Exercise objective:
Using the records that appear below, write out exactly the lines from the one with "[Naar homepage] (93, 29)" through the one with "Fifa Vice President", keeping both end lines.

Stored data:

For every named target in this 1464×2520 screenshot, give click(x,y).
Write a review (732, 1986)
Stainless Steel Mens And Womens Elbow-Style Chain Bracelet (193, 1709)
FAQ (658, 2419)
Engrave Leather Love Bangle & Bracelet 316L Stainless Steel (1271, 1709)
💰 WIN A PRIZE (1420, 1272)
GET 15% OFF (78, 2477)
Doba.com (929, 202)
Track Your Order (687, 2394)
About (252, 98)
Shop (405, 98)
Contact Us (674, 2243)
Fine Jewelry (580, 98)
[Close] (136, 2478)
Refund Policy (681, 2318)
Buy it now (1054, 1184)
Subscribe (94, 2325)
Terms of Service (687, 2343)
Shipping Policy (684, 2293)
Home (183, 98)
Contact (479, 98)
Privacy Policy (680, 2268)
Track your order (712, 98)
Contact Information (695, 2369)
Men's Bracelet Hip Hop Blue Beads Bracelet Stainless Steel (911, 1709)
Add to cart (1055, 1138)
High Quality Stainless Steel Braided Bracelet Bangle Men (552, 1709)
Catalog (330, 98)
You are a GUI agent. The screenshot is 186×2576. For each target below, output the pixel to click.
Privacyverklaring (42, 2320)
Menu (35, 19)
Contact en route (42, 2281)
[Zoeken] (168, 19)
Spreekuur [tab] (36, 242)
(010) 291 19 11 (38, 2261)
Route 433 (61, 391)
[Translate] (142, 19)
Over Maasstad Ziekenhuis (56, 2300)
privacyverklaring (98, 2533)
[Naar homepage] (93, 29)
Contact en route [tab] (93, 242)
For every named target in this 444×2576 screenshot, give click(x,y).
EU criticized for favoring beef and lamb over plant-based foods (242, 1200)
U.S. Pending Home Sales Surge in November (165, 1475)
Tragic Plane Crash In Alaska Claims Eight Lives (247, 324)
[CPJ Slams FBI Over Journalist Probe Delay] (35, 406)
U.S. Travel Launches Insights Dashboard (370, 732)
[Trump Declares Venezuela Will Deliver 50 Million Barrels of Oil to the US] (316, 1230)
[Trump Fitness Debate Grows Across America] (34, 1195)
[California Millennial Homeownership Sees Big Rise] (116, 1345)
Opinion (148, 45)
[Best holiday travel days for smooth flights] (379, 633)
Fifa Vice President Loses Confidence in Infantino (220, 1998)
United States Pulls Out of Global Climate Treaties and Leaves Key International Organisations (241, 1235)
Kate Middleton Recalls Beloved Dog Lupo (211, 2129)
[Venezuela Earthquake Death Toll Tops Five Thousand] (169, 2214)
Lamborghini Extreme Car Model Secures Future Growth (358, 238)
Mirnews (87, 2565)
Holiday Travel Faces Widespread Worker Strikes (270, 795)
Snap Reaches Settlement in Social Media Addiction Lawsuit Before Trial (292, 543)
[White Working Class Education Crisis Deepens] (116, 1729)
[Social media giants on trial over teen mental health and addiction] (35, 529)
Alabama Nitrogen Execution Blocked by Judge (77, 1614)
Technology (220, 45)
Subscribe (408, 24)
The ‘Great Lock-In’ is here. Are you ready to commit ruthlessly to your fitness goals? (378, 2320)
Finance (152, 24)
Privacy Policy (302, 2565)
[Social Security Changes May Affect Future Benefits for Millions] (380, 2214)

Output:
[Naar homepage] (93, 29)
Contact en route [tab] (93, 242)
For every named target in this 444×2576 screenshot, give click(x,y).
EU criticized for favoring beef and lamb over plant-based foods (242, 1200)
U.S. Pending Home Sales Surge in November (165, 1475)
Tragic Plane Crash In Alaska Claims Eight Lives (247, 324)
[CPJ Slams FBI Over Journalist Probe Delay] (35, 406)
U.S. Travel Launches Insights Dashboard (370, 732)
[Trump Declares Venezuela Will Deliver 50 Million Barrels of Oil to the US] (316, 1230)
[Trump Fitness Debate Grows Across America] (34, 1195)
[California Millennial Homeownership Sees Big Rise] (116, 1345)
Opinion (148, 45)
[Best holiday travel days for smooth flights] (379, 633)
Fifa Vice President Loses Confidence in Infantino (220, 1998)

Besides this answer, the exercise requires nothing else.